The second source is famous British test pilot, Eric Brown who, when he was 17, was taken by his father to see the Berlin Olympics. He told the BBC in 1970 that he saw Hitler shake hands with Owens behind the honor stand, out of public view. Since Brown went on to be a highly decorated and respected Royal Navy pilot, many people have taken this as confirmation (from an honest source) of Siegfried Mischner’s story about Owens and photograph with Hitler. Further, The Baltimore Sun reported in 1936 that Hitler gave Owens a framed photograph of himself.
Buzzkill Institute researchers do not find these somewhat indirect pieces of evidence as convincing enough to verify the handshake account. But they certainly make the overall story less cut and dried than is usually portrayed.
Owens repeatedly tried to convince people back in the United States that the Hitler snub never took place, but the newsreels and other reports had already planted that “fact” in people’s minds. Given that Hitler was almost universally considered evil, it was hard for even Owens himself to correct the myth. He started almost immediately after he got back. In at least one speech after he returned, Owens said, “Hitler did not snub me — it was our president who snubbed me. The president didn’t even send me a telegram.”

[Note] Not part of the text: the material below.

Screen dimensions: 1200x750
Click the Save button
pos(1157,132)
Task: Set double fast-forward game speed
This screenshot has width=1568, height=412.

This brings me to one of the most troubling aspects of this story, and one that is often over-looked — the way Jesse Owens was treated back in his own country (the one that he represented so brilliantly) after the Olympics. A ticker-tape parade was held for him in Manhattan in his honor, but when he went to his hotel that evening, he had to enter through a side door and ride up to his room in a freight elevator. The hotel didn’t allow African-Americans to use the front door or the guest elevators. This, unfortunately, was the status quo for African-Americans in the United States.
That would have been bad enough, but when compared to the way he had been treated on a daily basis in Germany, it’s especially shameful. Hitler, Himmler, and Speer tried to claim that athletes of African descent were closer to animals than whites, and had an unfair advantage in an open Olympic games. This was undeniably reprehensible. The Nazi regime was viciously racist, and we all know the depravity and evil of the Holocaust. So I want to stress to all of you that we are in no way comparing the morality of Hitler’s Germany with the morality of the United States, even during the height of the Jim Crow era, with all its lynchings and discrimination.
But while in Germany in 1936, Owens stayed in the same hotels as white athletes, lived in the Olympic Village under no restrictions, and dined in the same restaurants as his white team-mates. Indeed, he was often cheered and praised while traveling between the Olympic Village and the Olympic stadium. Other American athletes reported that Owens was greeted by throngs of German fans, chanting his name, and some even snipping off pieces of his clothing with scissors.
The myth of the Hitler snub aside, it’s very clear from the way Owens was treated on a general basis during his stay in Germany that there were enough Germans who did not believe fully in Nazi ideology. In 1936, Owens and his black teammates did not suffer the daily indignities that he, and all African-Americans, endured in the United States at that time.